We use the word or a form of it often to qualify the concept of love, specifically how we expect to or do feel about our children. Unconditionally—without limitations, absolute.
We use “unconditionally” to express “pure” love, of that between members of our family, those who we are profoundly committed to, no matter what. Loving unconditionally comes from within us. It is a state of mind, a state of being. Unconditionally helps us interpret the external because, while we sometimes can’t control situations, we can control how we feel about them. And how we perceive life through the lens of unconditionally, how we perceive our children, affects how we parent, how we move from the state of mind to the state of being, of action.
Unconditional love is believed to be one of the most important gifts we can give a child. To give unconditional love, parents must do so selflessly—let go of any idea of sacrifice, even though parenting is full of sacrifice, because that notion is conditional.

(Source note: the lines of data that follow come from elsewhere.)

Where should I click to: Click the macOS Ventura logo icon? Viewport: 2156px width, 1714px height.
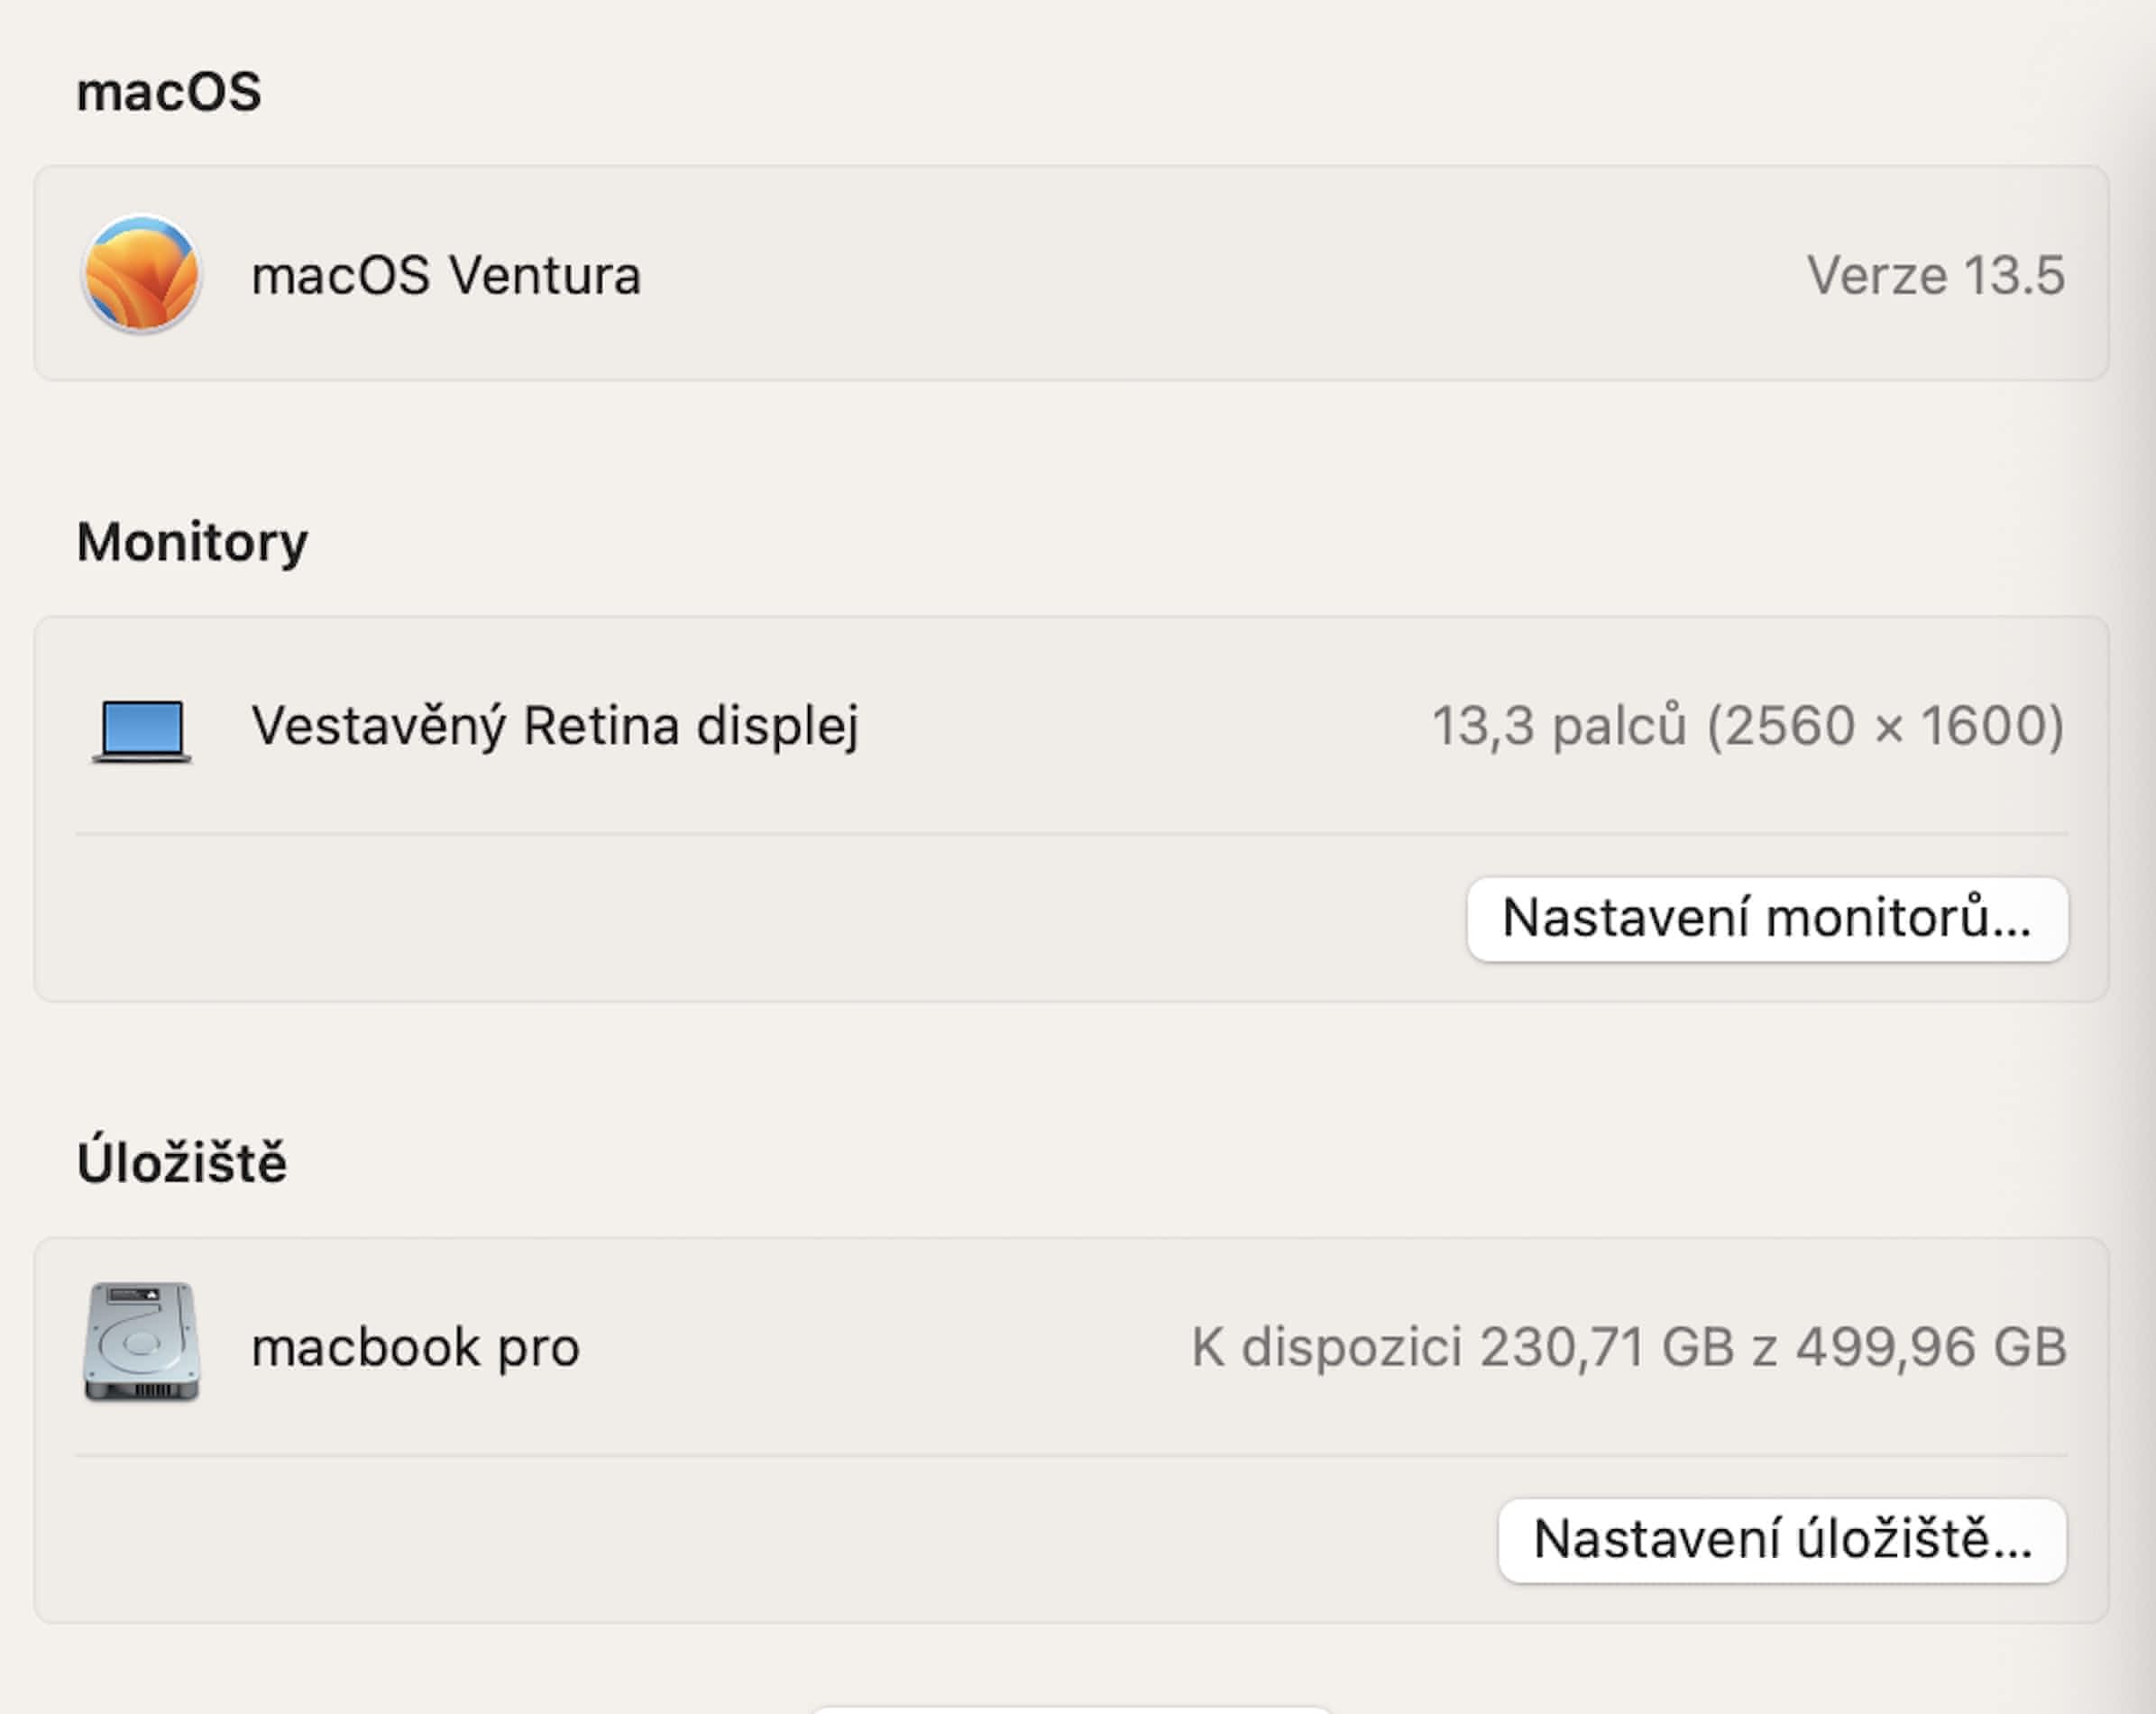pyautogui.click(x=141, y=274)
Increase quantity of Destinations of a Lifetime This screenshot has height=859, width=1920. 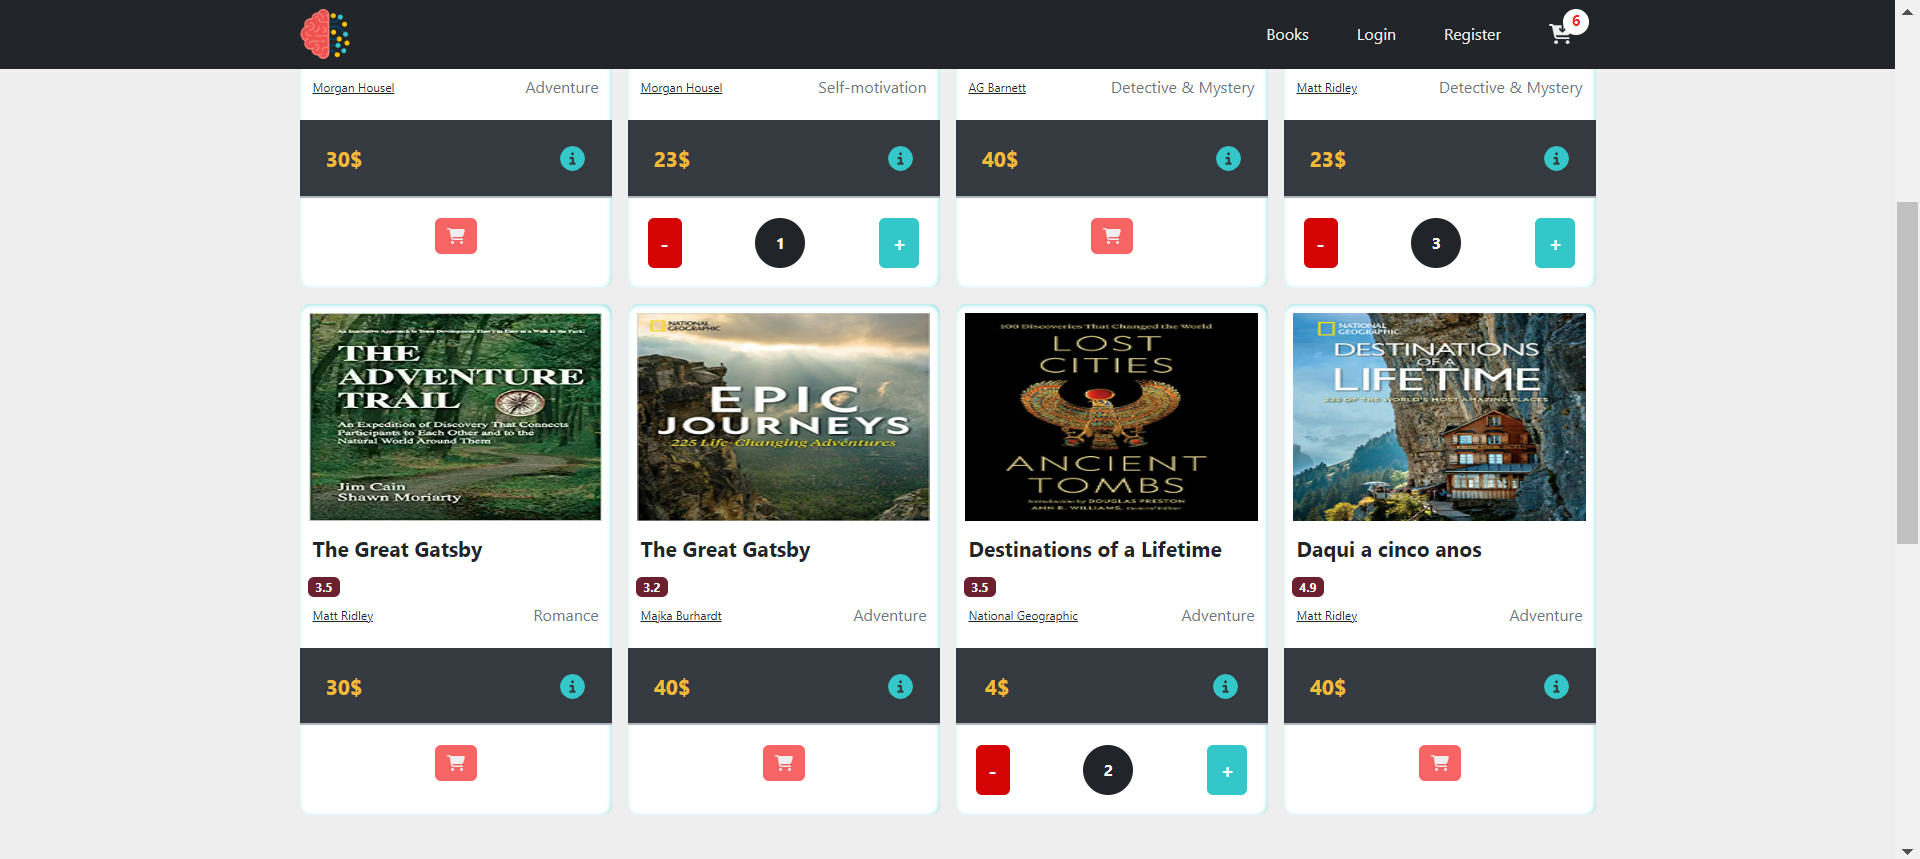tap(1227, 771)
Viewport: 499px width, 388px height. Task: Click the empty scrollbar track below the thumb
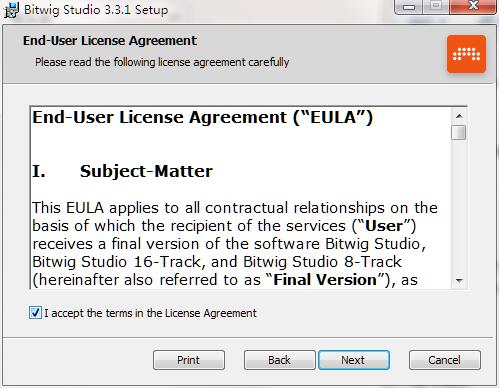459,207
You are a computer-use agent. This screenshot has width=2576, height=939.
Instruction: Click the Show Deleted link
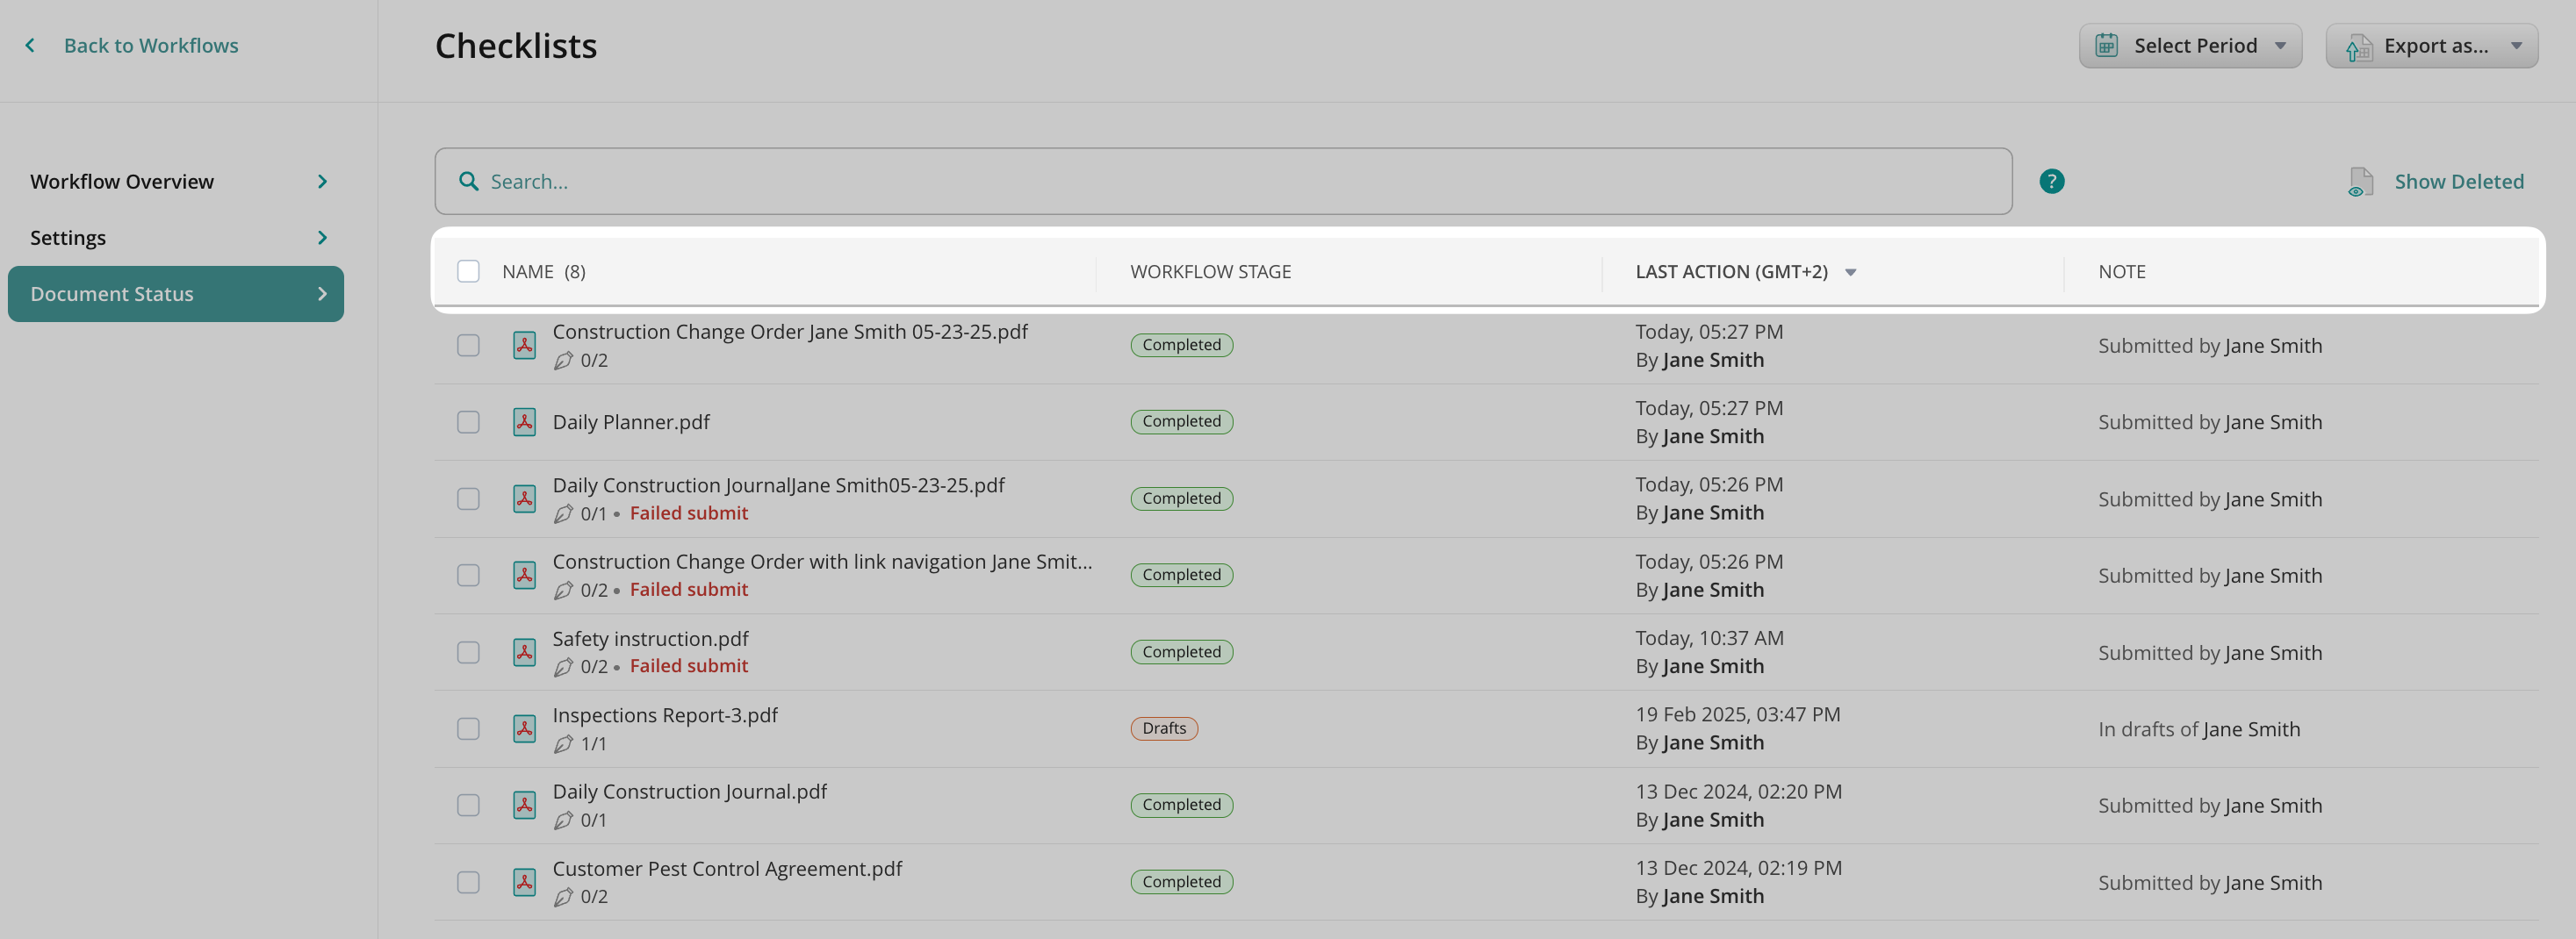point(2458,182)
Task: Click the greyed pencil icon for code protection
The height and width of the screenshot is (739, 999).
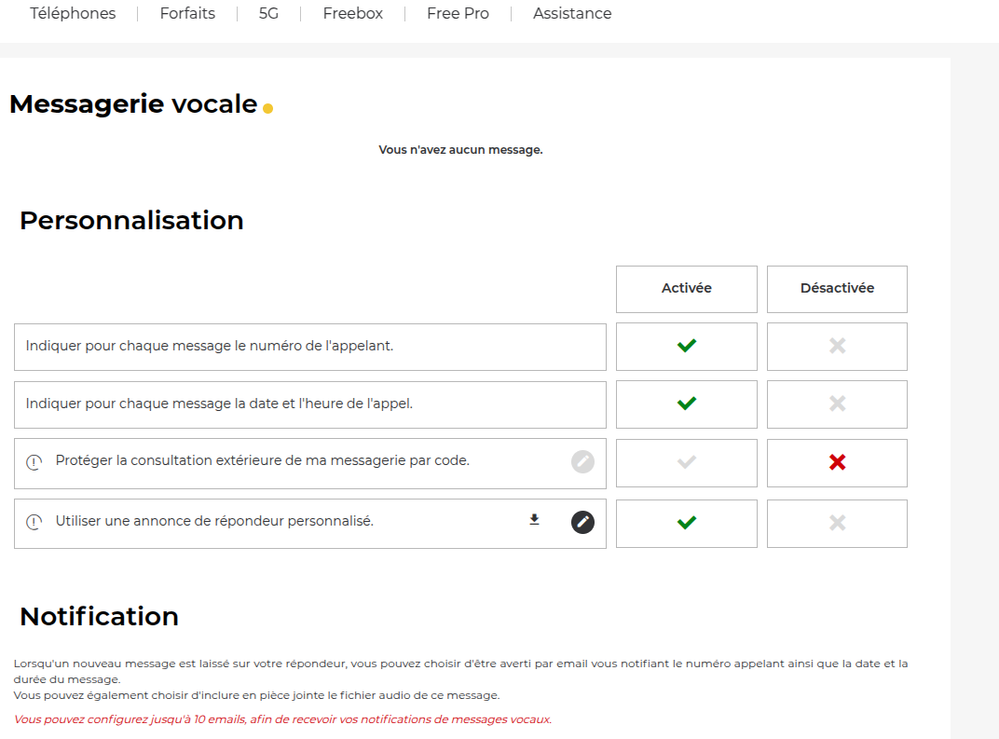Action: 582,461
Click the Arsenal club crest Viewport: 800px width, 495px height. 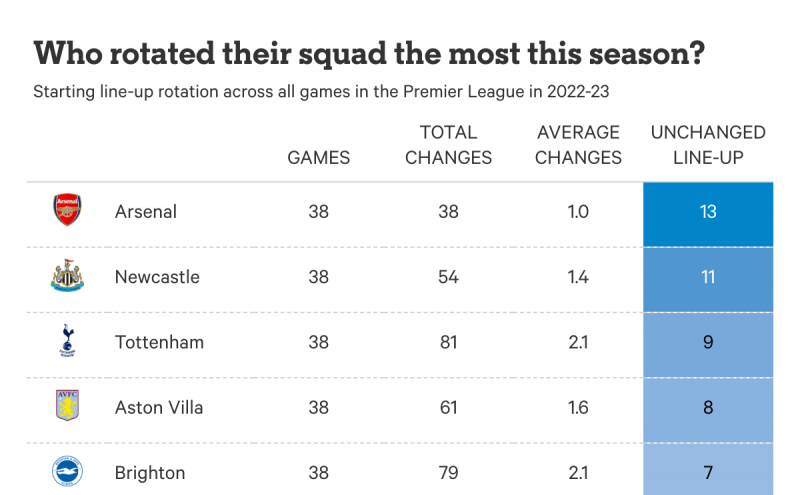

Sometimes, there is a layer of conditional love attached to adoption because of what parents have experienced or are currently experiencing on their parenting journey. Children, with their amazing radar detectors, feel the difference. To give selfishly can put guilt upon the shoulders of a child, expecting them to feel gratitude for what you’ve done for them. Is that what a parent wants, their child to feel grateful for having been adopted?
Food for Thought: When you think of the concept of unconditionally, what thoughts come to you? What do you feel when you shift to the mindset of unconditionally? How can you bring more unconditionally into your life, especially in loving your child? You’ve adopted; how does that impact unconditionally for you?